L’insécurité du foncier et les risques concomitants d’expulsion peuvent être accrus par des facteurs politiques (menaces d’expulsion de groupes en cas de conflit politique), la stigmatisation sociale des communautés pauvres, la non-conformité avec les normes d’aménagement et de construction et la pression du marché (la demande de terres influe sur les valeurs des terrains et sur tous les modes d’approvisionnement en terres).
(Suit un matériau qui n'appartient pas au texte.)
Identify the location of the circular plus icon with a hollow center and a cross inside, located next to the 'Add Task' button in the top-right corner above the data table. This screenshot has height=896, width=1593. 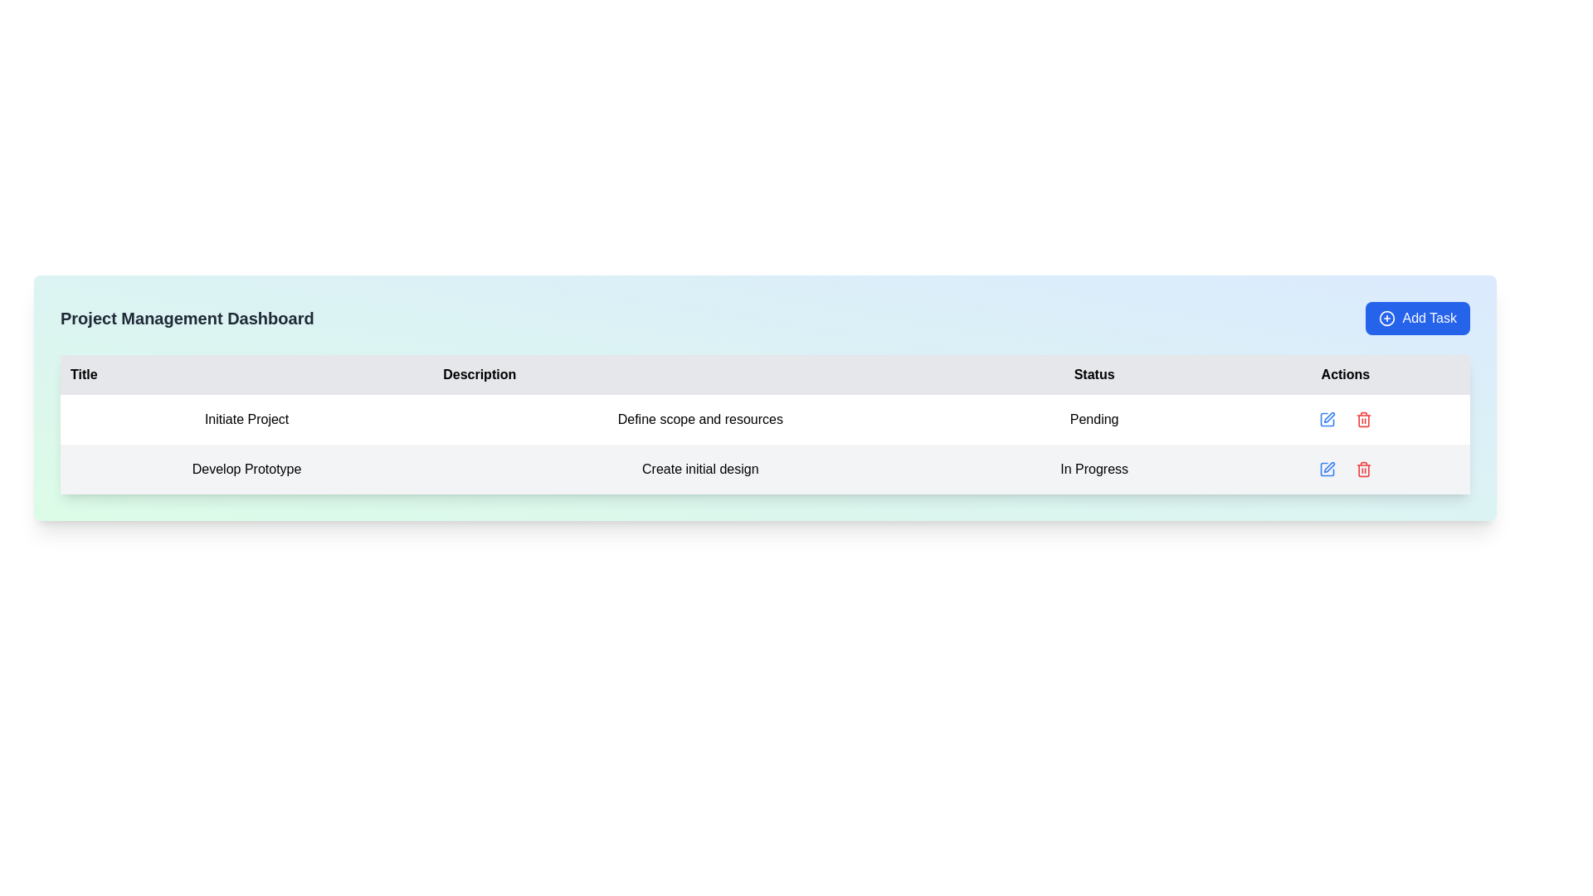
(1387, 319).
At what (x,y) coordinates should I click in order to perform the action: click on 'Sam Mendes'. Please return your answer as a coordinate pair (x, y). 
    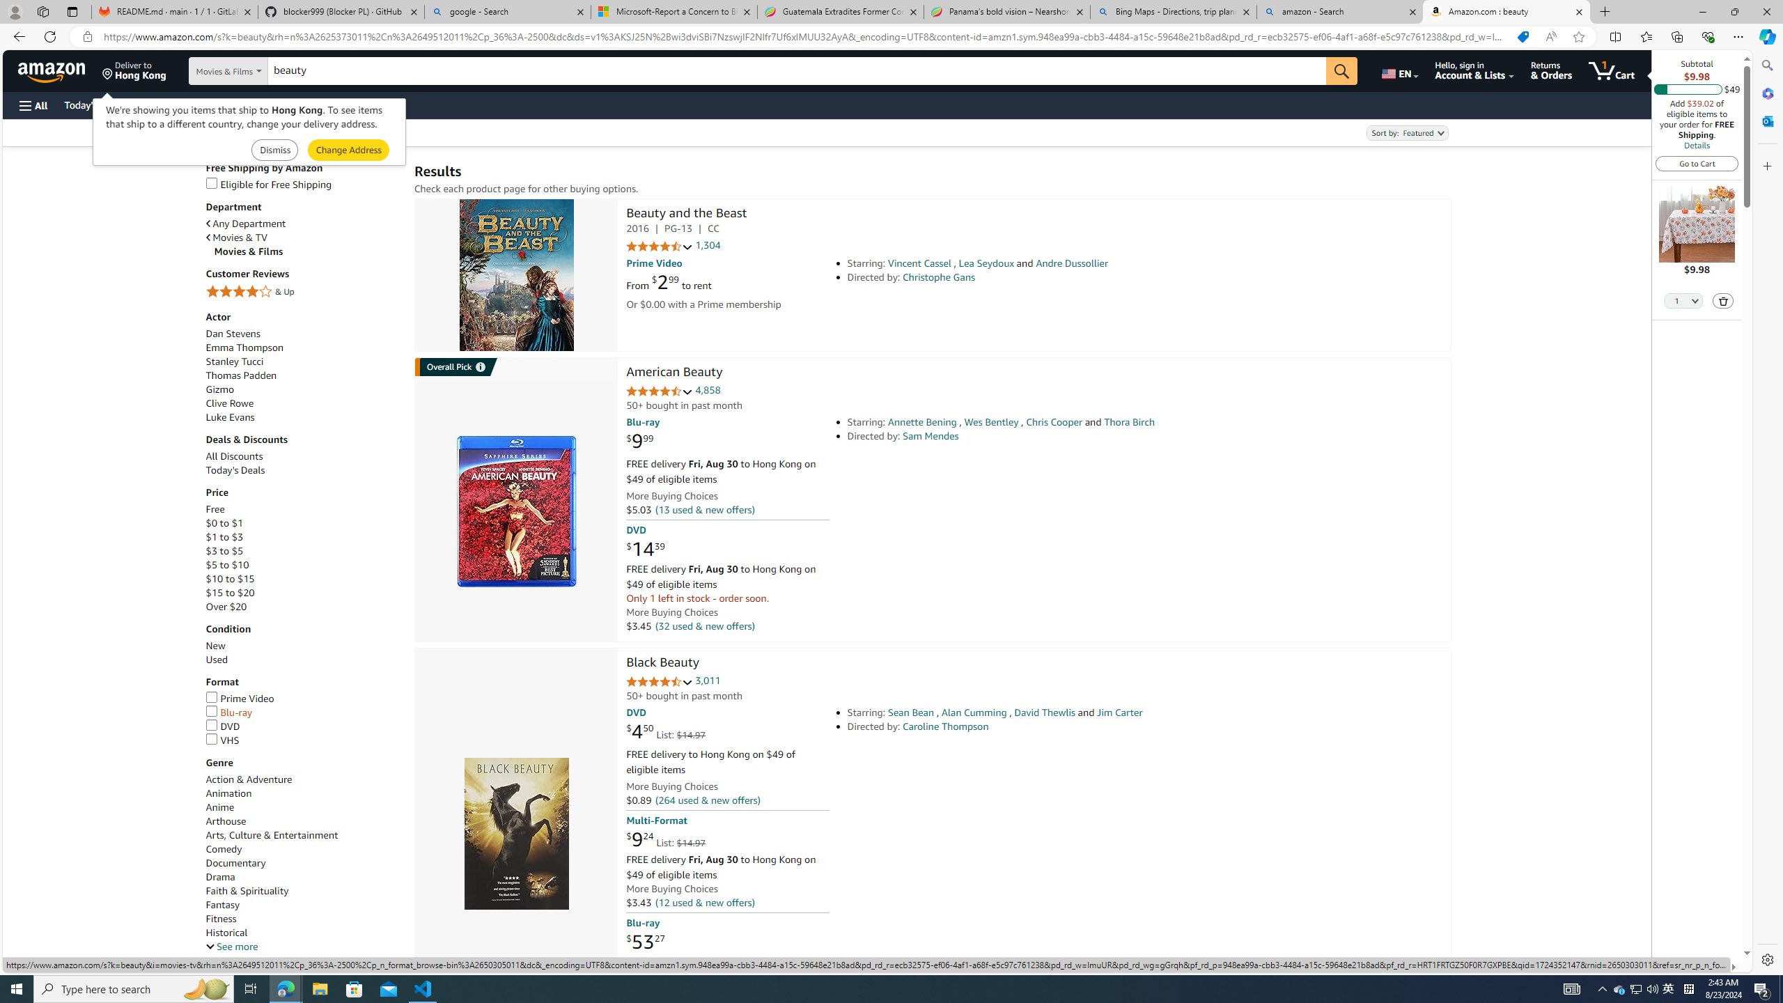
    Looking at the image, I should click on (931, 435).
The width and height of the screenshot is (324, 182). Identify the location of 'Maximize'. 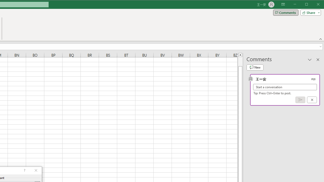
(313, 5).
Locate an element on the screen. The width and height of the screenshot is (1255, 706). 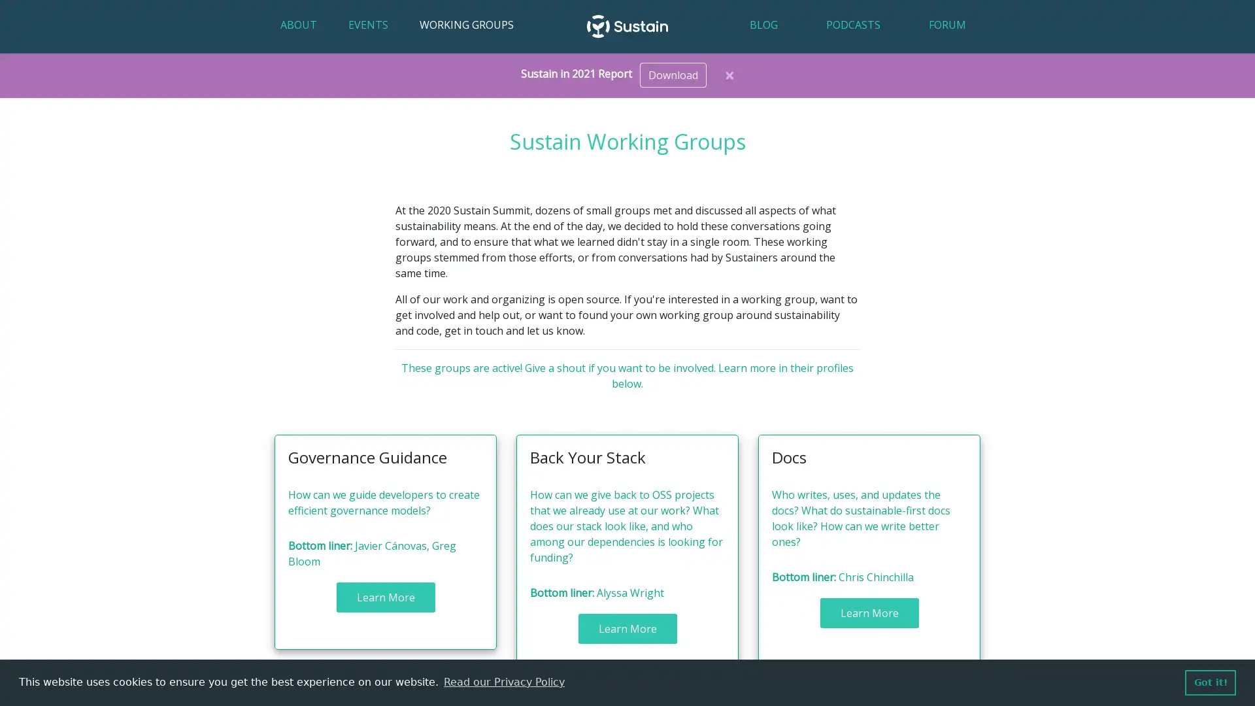
dismiss cookie message is located at coordinates (1210, 682).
Toutefois, bien d’autres facteurs sont à même de réduire le risque d’expulsion lorsque la sécurité de l’occupation n’est pas légalement garantie : la volonté politique au plus haut niveau du gouvernement ; la perception de risques politiques de la part des gouvernements (menaces contre des groupes influents ou risque de manifestations si trop de ménages sont exposés à l’expulsion) ; la protection ou le parrainage politique ; la capacité des communautés concernées à se protéger (cohésion, auto-organisation, solidarité) ; le soutien d’organismes de la société civile et d’organisations de droits humains au niveau national et international ; l’intervention d’ONG, de commissions, de coalitions et de fédérations nationales et internationales ; les recommandations et directives des agences internationales de coopération et de développement (ONU et agences bilatérales, restrictions de la Banque mondiale [3]).

Bibliographie

  • Bazolu, N. & United Nations Human Settlements Programme. (2011). « Monitoring security of tenure in cities : People, land, and policies ». Nairobi, Kenya : United Nations Human Settlements Programme.
  • Fischer, J. E. (1995) « Local land tenure and natural resource management systems in Guinea : Research findings and policy options » USAID, Guinea, Land Tenure Center, Wisconsin, Madison.
  • UN-Habitat (2003b) « Handbook on Best Practices. Security of tenure and Access to Land. Implementation of the Habitat Agenda » Nairobi.
  • UN-Habitat (2003c). « Slums in the World. The face of urban poverty in the next Millennium » Nairobi.
  • UN-Habitat (2006). « Setting up a Global Monitoring System on Secure tenure » Nairobi.
  • UN-Habitat (2008) « Secure Land Rights for All » Nairobi.
  • UN-Habitat – Global Land Tool Network. (2008). « Secure land rights for all ». Nairobi : United Nations Human Settlements Programme, Global Land Tool Network.
  • UN-Habitat – GLTN (2011f). « Monitoring Security of Tenure in Cities : People, Land and Policies ». Working Paper, Nairobi.